# precise cutting



## angusmdmclean (Jun 28, 2010)

August 8, 2010:

I have a piece of wood which is 32 " long by 1 1/2" wide by 22/32 " deep. I want to reduce the depth to 19/32". In other words I want to remove 3/32 ". {The wood is either pine or cedar from Home depot.}. What is the best way to do this? I am thinking to buy a plane. I do have a belt sander.

Please can I be advised as to how I can move forward?

Thank you;
Angus


----------



## GeorgeC (Jul 30, 2008)

It can be done with either instrument. You just have to be slow and precise and measure often. 

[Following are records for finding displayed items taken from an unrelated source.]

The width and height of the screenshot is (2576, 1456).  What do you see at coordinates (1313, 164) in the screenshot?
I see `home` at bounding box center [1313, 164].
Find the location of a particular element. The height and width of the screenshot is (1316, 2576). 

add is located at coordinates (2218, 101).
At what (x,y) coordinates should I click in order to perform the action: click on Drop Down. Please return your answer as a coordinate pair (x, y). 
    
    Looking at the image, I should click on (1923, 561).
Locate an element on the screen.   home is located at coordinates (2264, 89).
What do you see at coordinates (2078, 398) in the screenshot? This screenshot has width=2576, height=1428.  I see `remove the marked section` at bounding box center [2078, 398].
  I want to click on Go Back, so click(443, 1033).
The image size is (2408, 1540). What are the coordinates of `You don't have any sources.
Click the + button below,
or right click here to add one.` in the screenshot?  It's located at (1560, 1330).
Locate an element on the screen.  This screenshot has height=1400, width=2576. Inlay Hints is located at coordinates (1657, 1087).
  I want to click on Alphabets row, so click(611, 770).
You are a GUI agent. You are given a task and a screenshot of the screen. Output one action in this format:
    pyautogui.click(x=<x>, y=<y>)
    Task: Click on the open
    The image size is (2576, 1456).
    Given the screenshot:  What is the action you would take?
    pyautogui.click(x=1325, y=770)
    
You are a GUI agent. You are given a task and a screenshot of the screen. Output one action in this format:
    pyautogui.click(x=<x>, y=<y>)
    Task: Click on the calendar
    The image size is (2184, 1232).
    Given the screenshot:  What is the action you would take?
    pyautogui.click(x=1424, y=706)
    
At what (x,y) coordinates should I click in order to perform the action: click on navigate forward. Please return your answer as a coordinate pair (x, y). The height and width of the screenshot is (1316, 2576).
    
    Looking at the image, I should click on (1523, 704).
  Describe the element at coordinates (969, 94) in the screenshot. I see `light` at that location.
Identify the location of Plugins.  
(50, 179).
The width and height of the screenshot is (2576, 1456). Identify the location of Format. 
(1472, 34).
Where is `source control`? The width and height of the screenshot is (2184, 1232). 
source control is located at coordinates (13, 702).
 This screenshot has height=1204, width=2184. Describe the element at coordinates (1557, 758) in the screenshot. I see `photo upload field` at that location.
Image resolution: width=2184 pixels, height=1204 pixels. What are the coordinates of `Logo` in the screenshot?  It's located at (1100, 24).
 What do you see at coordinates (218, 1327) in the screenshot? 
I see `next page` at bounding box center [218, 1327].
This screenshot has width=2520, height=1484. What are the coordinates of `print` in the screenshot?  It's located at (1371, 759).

I would first draw a line down each side that is 3/32" from one side. By having the line on each side you can tell if you are keeping the cut level. 

George


----------



## cabinetman (Jul 5, 2007)

If you have a table saw, set the cut for ⅝" and run the piece on edge, then block sand the cut edge. Use a push stick and featherboard.


----------



## 2lim (Aug 30, 2009)

Why not find someone with a planer? Or is this a project that you want to accomplish yourself?


----------



## angusmdmclean (Jun 28, 2010)

Thanks George: I bought a small plane from HD and it worked well.

Angus


----------



## GeorgeC (Jul 30, 2008)

angusmdmclean said:


> Thanks George: I bought a small plane from HD and it worked well.
> 
> Angus


You are welcome.

George


----------